While my father became the minister in the family, Uncle Albert was the sober and devout gentleman who apparently preached to the animals to prepare himself for ministry—I pictured Reverend Doolittle as I heard Uncle Edward Lee tell the story. While he may never have held a full-time position in the church, Albert ministered everywhere he went with his quiet, kind demeanor and generous spirit. This ministry played out at the Jamesville Christian Church for most of his life and in his heart and home every moment of every day. He left behind three beautiful children all leaving their mark behind in the generation that followed. I see the heart of her grandfather in Michelle’s care for her own family, and passion in Jason’s love for his new little one. Albert’s example lives on.
Today as I look back on these precious lives, I reflect on that flower arrangement, and the one spoke last to leave this Earth. An entire generation that seemed so strong and unmovable has indeed all moved heavenward now. We watched each spoke as it broke the hearts of those left behind, and today I celebrate the final one.
Because of the way I move around the kitchen and my bold personality, my mom used to call me Esta when she observed me cooking.
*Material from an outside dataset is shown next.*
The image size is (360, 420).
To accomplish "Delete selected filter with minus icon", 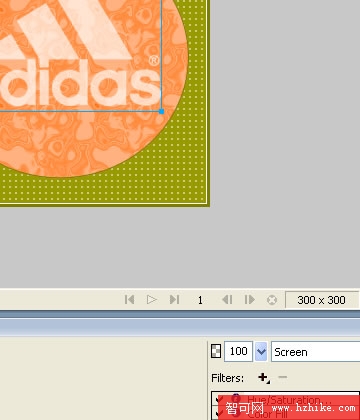I will tap(283, 377).
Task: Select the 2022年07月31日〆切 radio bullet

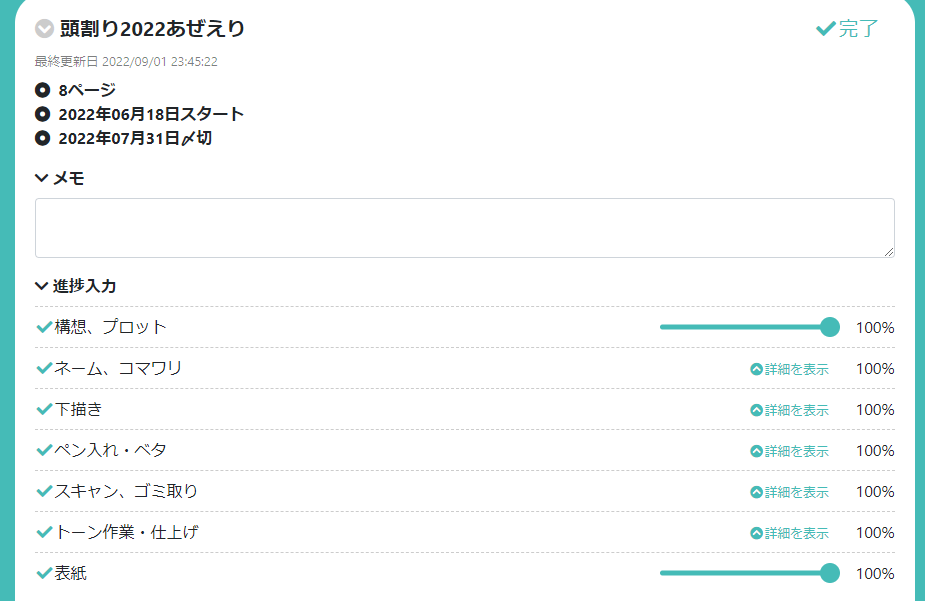Action: (42, 138)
She knew better than to get in my way and even said it wasn’t safe to get in the way of the whirlwind when I switched into Esta mode. I’ll never forget watching Esta tear through the kitchen in her bra and girdle, yank out a drawer, and catch an ice pick in midair as she raced to the bathroom to rescue my sister from a locked shower door and burning hot shower water. It seemed, at least in my mind, that Esta could do anything she set her mind to. A bit over a year ago now, she fought cancer, infection, and residual effects from multiple strokes. We knew her body was weary, but we also knew she fought a good fight and would leave this life with hearts breaking at her absence. She, like all her brothers and sisters before, would leave a legacy of love and care, lived out in her children and grandchildren, whether they were hers by birth or by marriage.
Upon reflection, I’ve decided that my thoughts about the wheel have erred. For every spoke that went missing in this world found its way to a new wheel in eternity. With each heartbreak as we all stood beside graves dug in grief, Daddy added a new spoke, each one making that wheel stronger, and now they stand together again–finally home.
…and that’s the view from My Front Porch.